Il avait décidé d'offrir son aide à Levi pour sa fenêtre. Avec un peu de chance, il l'aurait laissée cassée ces quatre derniers jours. Sinon, il aiderait pour autre chose. Même arroser les plantes – Levi en avait pas mal dans sa cour.
xXx
Alors qu'Eren tournait à l'angle de l'impasse, il fut surpris de voir Levi dehors. L'homme ratissait les feuilles, les rassemblant en de petits tas bien nets. Sans son visage renfrogné, il semblait un peu las, mais étrangement paisible. Ce qui bien sûr changea dès qu'Eren lança un 'salut'.
"Toi.
- Oui moi", répéta Eren avec un petit sourire.
Levi l'étudia un moment, puis laissa son râteau tomber sur l'herbe. "Attends ici", ordonna-t-il avant de rentrer dans sa demeure, claquant la porte derrière lui.
Attendre ici ? Il pouvait le faire – 'ici' voulait évidemment dire où Levi se tenait avant, pas vrai ? Vrai.
Haussant les épaules, Eren entra dans la cour et attendit comme il lui en avait été donné l'ordre, observant les environs. Levi avait un jardin assez grand pour comporter cinq pommiers, un poirier et deux cerisiers, ainsi que des plantes et des fleurs, enterrées ou en pots le long de la clôture. C'était comme si Eren les voyait pour la première fois, vraisemblablement parce qu'il était trop pétrifié pour remarquer quelque chose lors de ses deux précédentes visites.
Après quelques minutes, Levi ressortit, une assiette dans les mains.
"Qu'est-ce que tu fais dans mon jardin ?"
Eren cligna des yeux. "Tu m'as dit de...
- D'attendre là-bas.
- Oh. Pardon", s'excusa l'adolescent d'un air penaud.
Levi leva juste les yeux au ciel, pensant visiblement qu'Eren était un idiot fini. "Tu as oublié tes gâteaux l'autre jour.
- Ouais, acquiesça Eren en frottant sa nuque, souriant légèrement à la vue de l'assiette vide. C'était intentionnel. Tu les as aimés au moins ?
- Ils étaient bons, murmura Levi, comme s'il ne voulait pas l'admettre.
- Je, euh... C'est bien, non ? Et... et peut-être que je peux t'aider avec ta fenêtre ? Ou dans le jardin ?
- Quoi ? Pourquoi ?" À la place de son habituelle attitude revêche, la proposition rendit Levi perplexe.
"Je sais que tu as dit de ne pas m'excuser, mais je me sens vraiment mal à propos de ta fenêtre...
- Je l'ai déjà réparée.
- Peut-être que je peux aider dans le jardin alors ? insista Eren, de plus en plus désespéré à chaque seconde passée sous le regard scrutateur de son héros.
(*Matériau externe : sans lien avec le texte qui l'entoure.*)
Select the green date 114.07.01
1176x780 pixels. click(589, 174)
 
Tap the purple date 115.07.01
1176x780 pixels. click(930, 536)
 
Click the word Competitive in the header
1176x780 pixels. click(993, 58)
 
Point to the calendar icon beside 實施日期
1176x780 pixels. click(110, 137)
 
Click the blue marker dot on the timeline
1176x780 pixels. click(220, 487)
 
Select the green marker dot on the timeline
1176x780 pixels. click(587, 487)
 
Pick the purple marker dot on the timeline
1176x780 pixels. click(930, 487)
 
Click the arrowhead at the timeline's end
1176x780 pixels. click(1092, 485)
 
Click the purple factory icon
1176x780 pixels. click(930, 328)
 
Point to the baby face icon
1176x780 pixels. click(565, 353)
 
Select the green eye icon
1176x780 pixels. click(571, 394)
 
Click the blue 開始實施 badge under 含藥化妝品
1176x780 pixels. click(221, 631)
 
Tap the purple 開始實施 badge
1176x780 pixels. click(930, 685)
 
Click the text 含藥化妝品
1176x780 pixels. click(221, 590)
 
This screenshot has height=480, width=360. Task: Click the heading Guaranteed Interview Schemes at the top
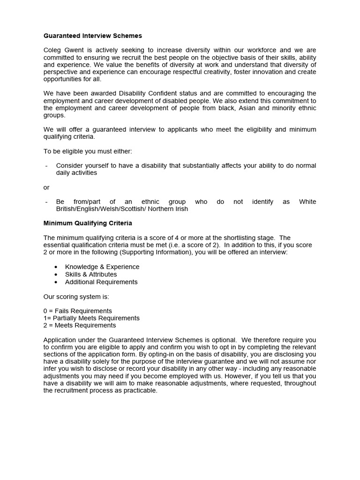tap(92, 36)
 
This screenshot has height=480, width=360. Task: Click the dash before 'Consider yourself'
tap(46, 166)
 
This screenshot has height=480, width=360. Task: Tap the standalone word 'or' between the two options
tap(46, 187)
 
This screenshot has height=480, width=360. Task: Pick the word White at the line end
tap(308, 202)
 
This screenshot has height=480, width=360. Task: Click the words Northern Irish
tap(169, 209)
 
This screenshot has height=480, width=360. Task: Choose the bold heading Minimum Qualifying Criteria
tap(88, 223)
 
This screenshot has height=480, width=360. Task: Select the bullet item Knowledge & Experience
tap(102, 267)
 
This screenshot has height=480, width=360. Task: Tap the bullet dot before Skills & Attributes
tap(56, 275)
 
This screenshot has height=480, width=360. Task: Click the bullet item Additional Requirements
tap(101, 282)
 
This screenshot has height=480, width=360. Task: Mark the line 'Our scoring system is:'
tap(76, 297)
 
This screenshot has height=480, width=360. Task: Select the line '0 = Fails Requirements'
tap(77, 311)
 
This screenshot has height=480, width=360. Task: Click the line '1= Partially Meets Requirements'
tap(91, 318)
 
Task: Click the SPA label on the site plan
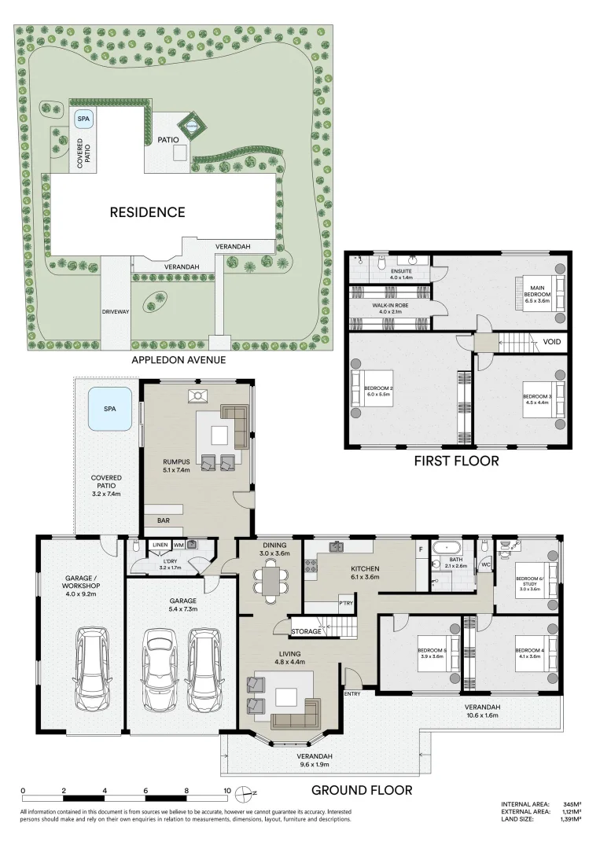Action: tap(83, 119)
N'importe quoi ? J-je veux juste être gentil... Je n'ai aucune idée de ce par quoi tu es passé, mais je sais que je suis vivant grâce à toi. Et ma famille... et mes amis..., bredouilla Eren jusqu'à ce que Levi ne lève sa main pour le faire taire.
- Quel est ton nom, gamin ?
- E-Eren. Eren Jaeger.
- Eren. Bien alors, soupira Levi. Arrête juste de jacasser.
- D'accord", et l'adolescent referma sa bouche dans un claquement.
L'homme le dévisagea avec méfiance. "Je vais en finir avec les feuilles aujourd'hui. Si tu veux tu peux repasser demain. Les pommes sont prêtes à être cueillies.
- Ramasser les pommes ? OK, ça semble amusant !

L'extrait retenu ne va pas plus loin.